“In the liquid amber within the ivory porcelain, the initiated may touch the sweet reticence of Confucius, the piquancy of Laotse, and the ethereal aroma of Sakyamuni himself.”
Kakuzo Okakura, The Book of Tea



What is Teaism?


Teaism, a term coined by Okakura Kakuzo in his renowned work, "The Book of Tea," represents a captivating fusion of Taoism, Zen, or as he called, Zennism, and the Chinese tradition of tea consumption.


Primarily centered around aesthetics, Teaism exudes a simplistic yet profound philosophy. However, within its essence lie subtle insights into ethics and even metaphysics. Beyond its aesthetic appeal, Teaism encompasses the concept of teamind, embodying a state of focused concentration experienced while indulging in the exquisite flavours of tea.

 A teaist, therefore, is an individual who actively engages in or takes pleasure in the art of tea and embraces the principles of teaism. Across Chinese, Japanese, and Korean traditional cultures, one can witness the well-developed manifestations of teaism, serving as testaments to its enduring significance.



Teaism is a philosophy, aesthetic, and cultural practice associated with the preparation and consumption of tea, particularly in East Asian countries such as China, Japan, Korea, and Taiwan. It encompasses a set of principles, rituals, and beliefs that revolve around the appreciation of tea as a beverage, an art form, and a way of life.

Teaism emphasizes mindfulness, simplicity, and harmony with nature. It often involves the use of high-quality tea leaves, special tea utensils, and specific brewing techniques to bring out the best flavours and aromas of the tea. Tea ceremonies, also known as tea rituals, are common in teaism, and they may vary depending on the cultural traditions and practices of the region.

Teaism is not only about the taste of tea, but also about the experience and contemplation of tea-drinking. It often involves a deep appreciation for the aesthetics of tea, including the tea ware, the tearoom or setting, and the overall atmosphere. Teaism is also closely tied to concepts such as mindfulness, tranquillity, and the appreciation of the present moment, as tea drinking is often seen as a form of meditation or a way to cultivate a calm and focused mind.

Teaism has a rich history and philosophy that has been influenced by various cultural, religious, and artistic traditions. It has also inspired literature, poetry, and other forms of artistic expression. In many East Asian countries, teaism is considered an important part of the cultural heritage and continues to be practiced as a way of connecting with nature, oneself, and others.

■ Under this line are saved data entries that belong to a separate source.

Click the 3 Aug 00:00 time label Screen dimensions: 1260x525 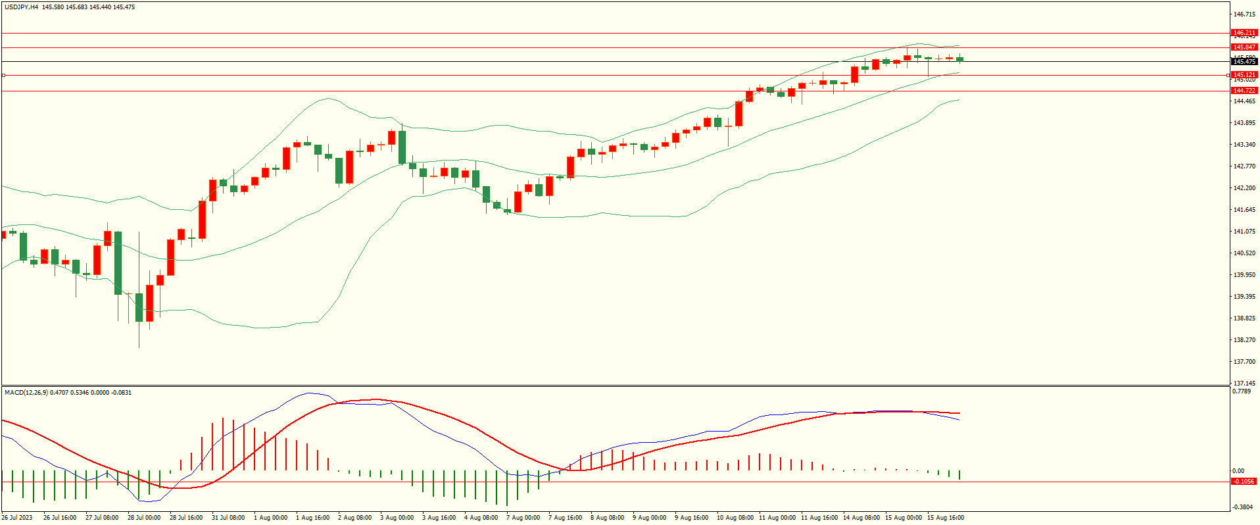(397, 518)
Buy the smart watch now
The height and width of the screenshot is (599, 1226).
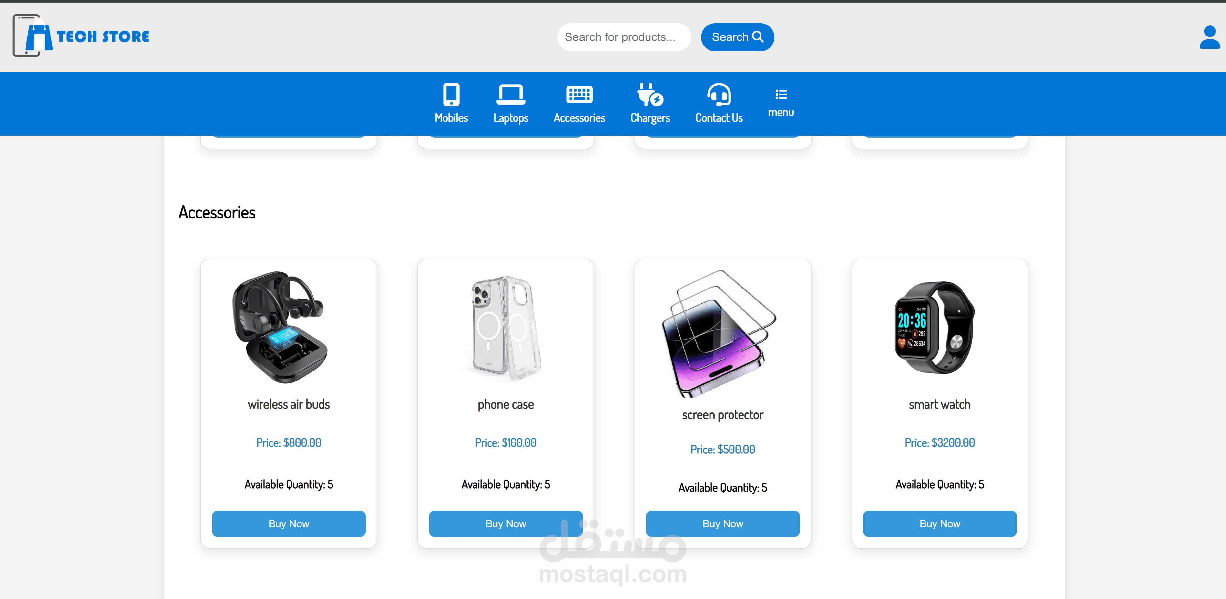[939, 523]
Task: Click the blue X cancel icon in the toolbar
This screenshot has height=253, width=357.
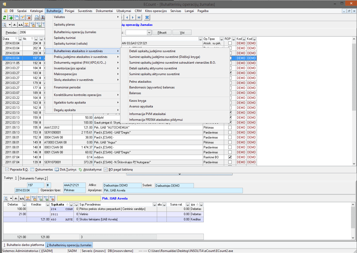Action: [147, 17]
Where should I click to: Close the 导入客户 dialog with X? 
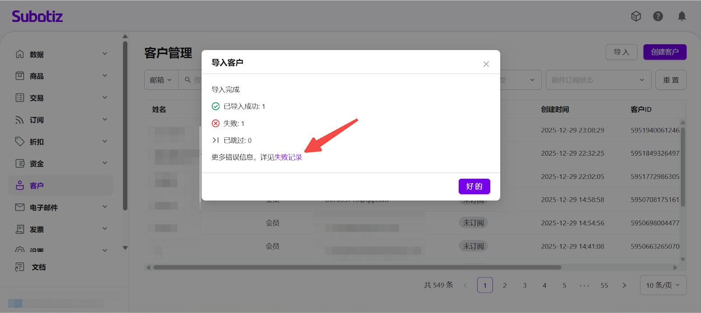tap(486, 64)
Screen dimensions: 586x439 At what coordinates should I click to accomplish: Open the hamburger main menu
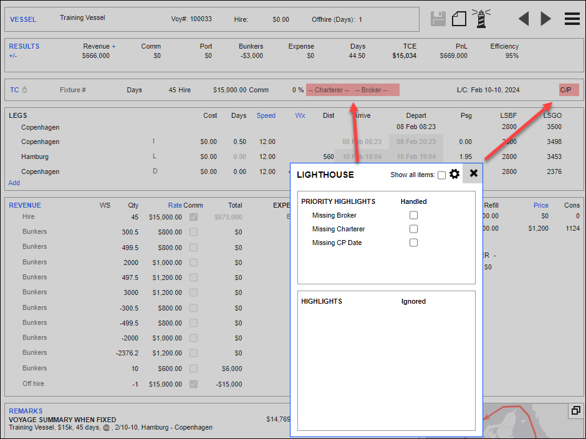(x=572, y=19)
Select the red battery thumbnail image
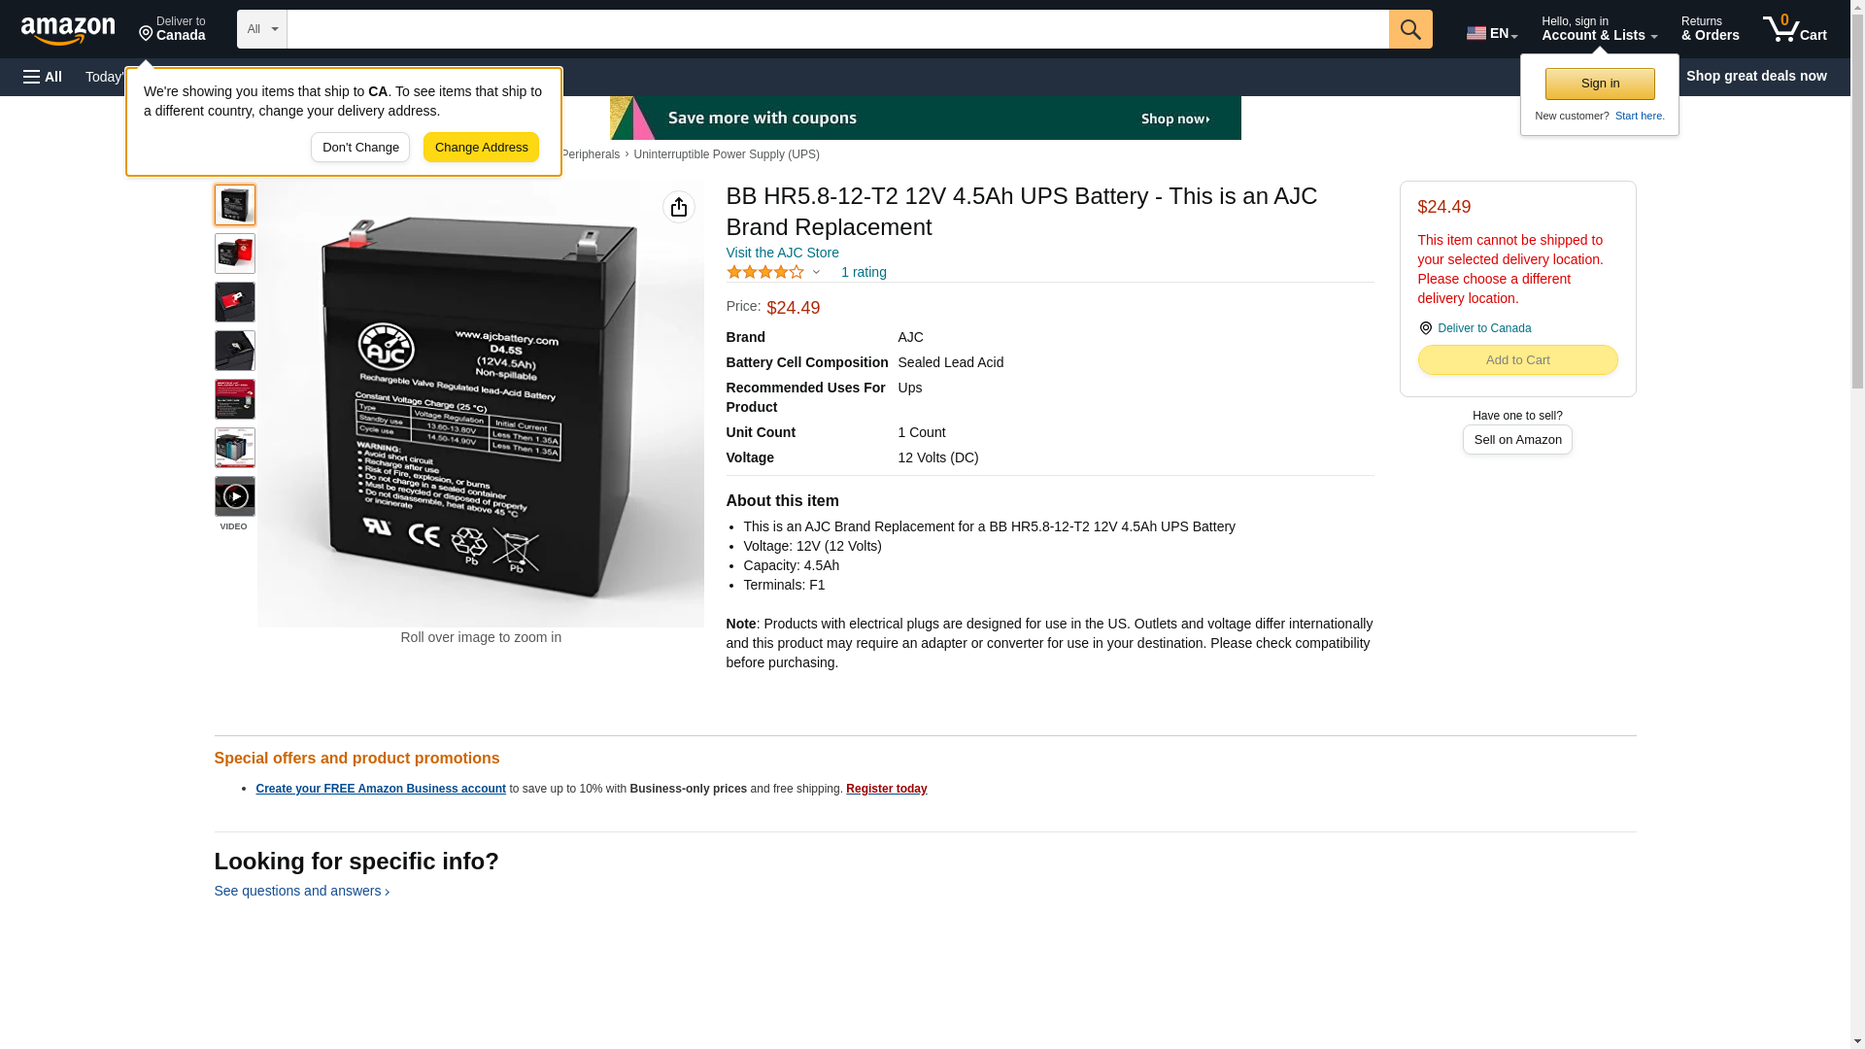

When tea becomes more than a beverage, and the art of tea ceremony is embraced as a means to foster harmony among humanity, promote a connection with nature, discipline the mind, calm the heart, and achieve the purity of enlightenment, it becomes what is known as "teaism." The term "chadao" combines two words - 'tea' and the Chinese loanword 'tao/dao/道,' along with the native suffix "-ism" (also in Japanese: 主義), and can be interpreted as 'teaism.' Another interpretation is the 'way of tea' (茶 tea and 道 way).


Teaism encompasses the interests in tea culture and studies pursued over time with a focus on self-cultivation. It bears a subtle philosophy influenced by Taoism, and consequently, Zen and the Chado, which is the Japanese Tea Ceremony. In fact, as the statement suggests, "Teaism was Taoism in disguise."


Throughout the first part of the book, Teaism is explored in light of its Taoist origins. In the second half, the focus shifts to its manifestations in the Chado and its broader influence on Japanese culture.


Teaism is related to teamind. A sense of focus and concentration while under the influence of great tasting tea. A Teaist, or Chajin/茶人, is a person who performs or enjoys the art of tea and Teaism.



“Teaism is a cult founded on the adoration of the beautiful among the sordid facts of everyday existence. It inculcates purity and harmony, the mystery of mutual charity, the romanticism of the social order. It is essentially a worship of the Imperfect, as it is a tender attempt to accomplish something possible in this impossible thing we know as life.”